The older part of Gordon's Bay includes the South African Naval College, a junior officer training center adjacent to the old harbour and yacht marina. Above the harbour on the mountainside is an emblem of a giant anchor and the letters "GB" assembled from painted stones which stands for General Botha, the name of the earlier training base, SATS General Botha, which was also the original name of the naval station in the town. The Steenbras Dam, one of Cape Town's suppliers of drinking water, is located behind the mountain above the town.

Gordon's Bay has a blue flag beach, Bikini Beach, to the south of the harbour, which is generally popular, particularly with students from the University of Cape Town and Stellenbosch University.
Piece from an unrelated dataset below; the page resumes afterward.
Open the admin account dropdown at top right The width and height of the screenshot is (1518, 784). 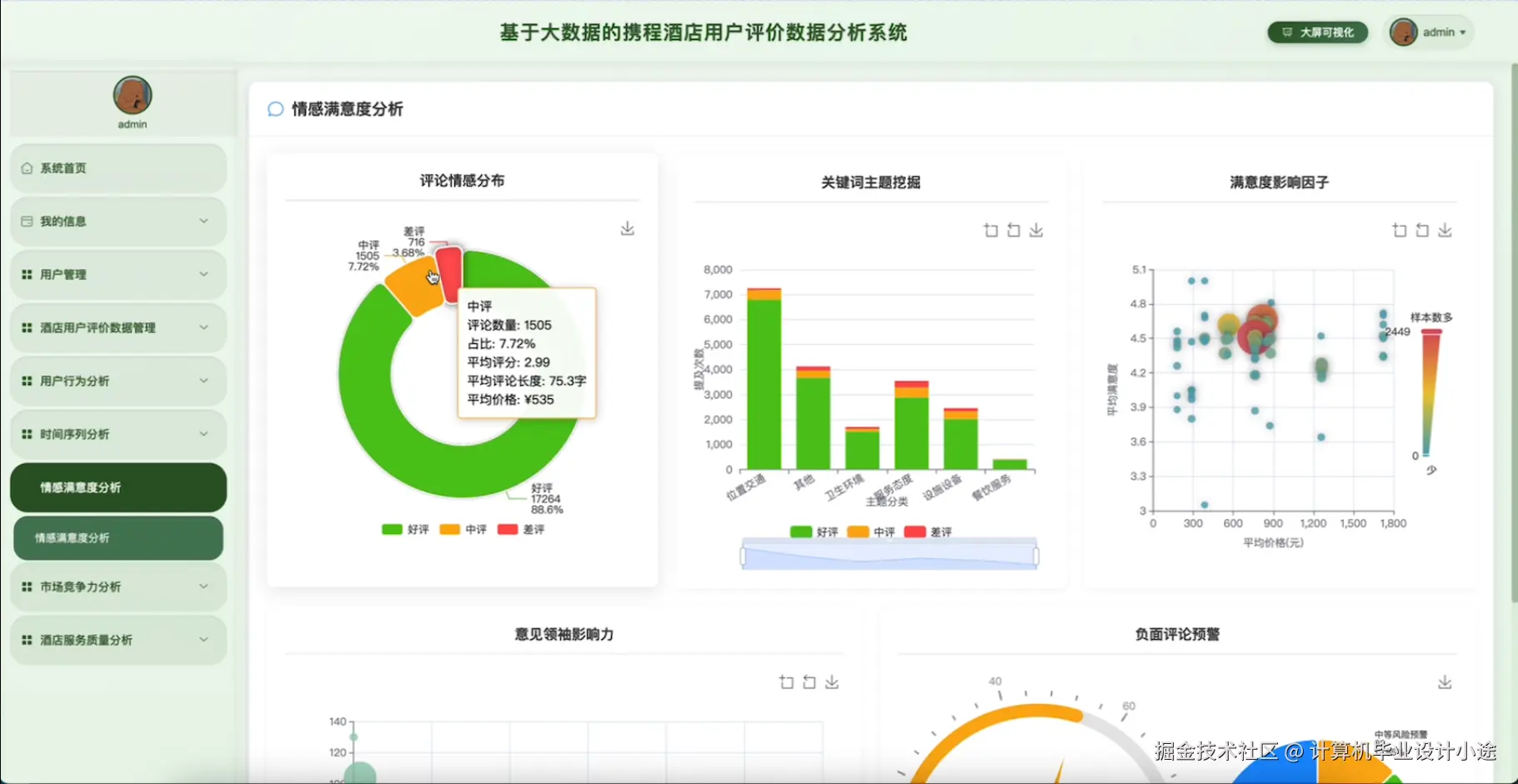tap(1429, 32)
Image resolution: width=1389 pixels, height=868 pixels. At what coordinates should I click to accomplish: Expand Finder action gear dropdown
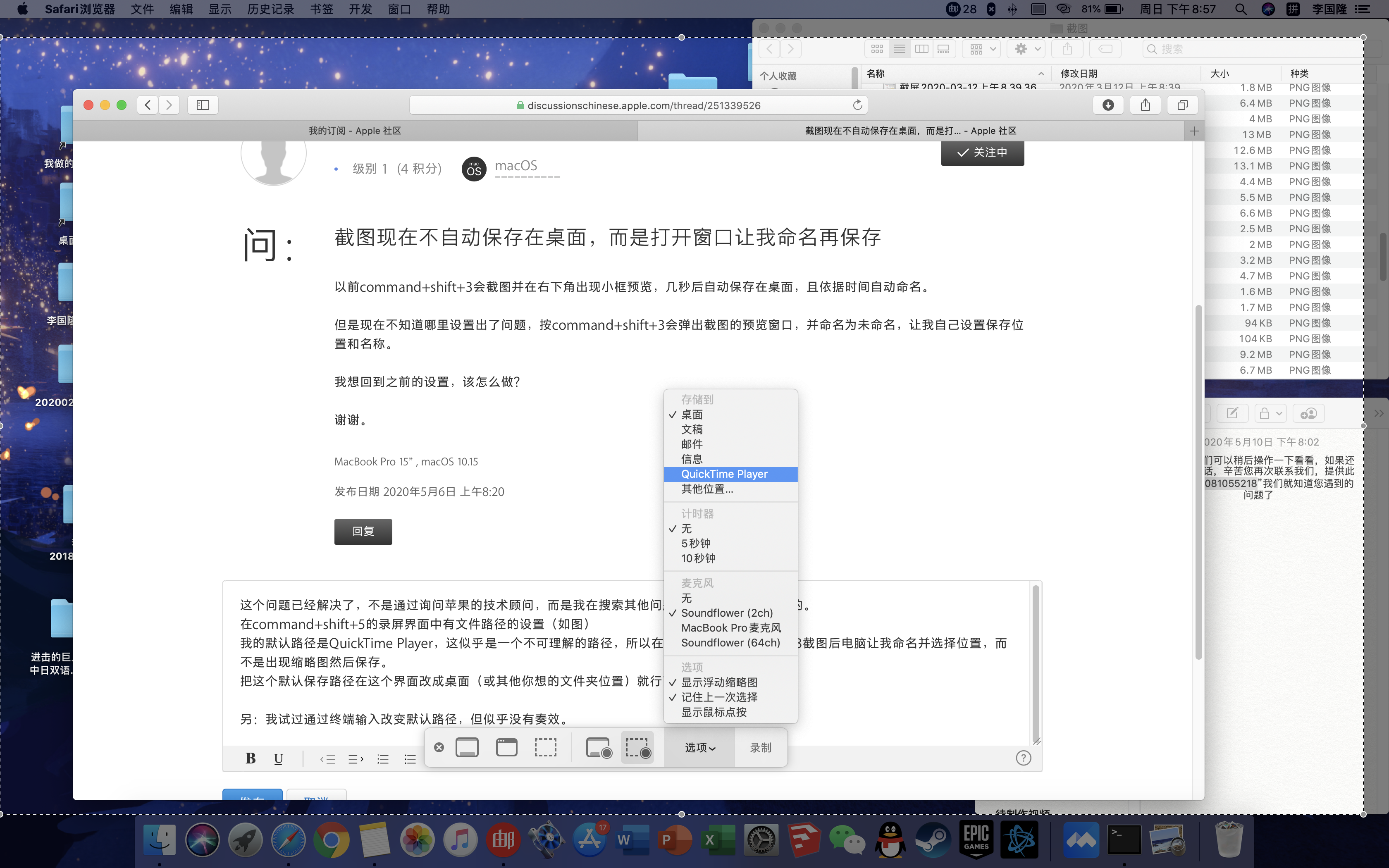click(1027, 49)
The beach is funded by the City of Cape Town to properly maintain facilities that include public showers, changing rooms, bathrooms and a grassy promenade. The beach is considered safe and is regularly patrolled by a seasonal security guard.

==Coat of arms==
Gordon's Bay was a municipality from 1961 to 1996. The town council assumed a coat of arms, designed by Schalk Pienaar, in July 1962, and registered it with the Cape Provincial Administration in November 1962 and at the Bureau of Heraldry in November 1988.

The arms were : Per chevron, the chief barry wavy Argent and Azure and the base Vert, in chief two anchors and in base a protea slipped and leaved, Or. In layman's terms, the shield was divided in two by a chevron-shaped line, the upper half displaying two golden anchors on a background of silver and blue wavy stripes, and the lower half a golden protea flower on a green background.

The crest was a yacht in full sail, and the motto Sol et salubritas.

== See also ==
- Ports and harbours in South Africa
- Steenbras Dam
- List of reservoirs and dams in South Africa

== Schools ==
The town does not have much educational opportunities, except for a couple daycares, and two primary schools, Gordon's Bay Primary School and Temperance Town Primary School. The town has no high school. Many children will either have to homeschool or attend other secondary institutions such as Hoërskool Strand, Parel Vallei High School, and Hottentots Holland High School.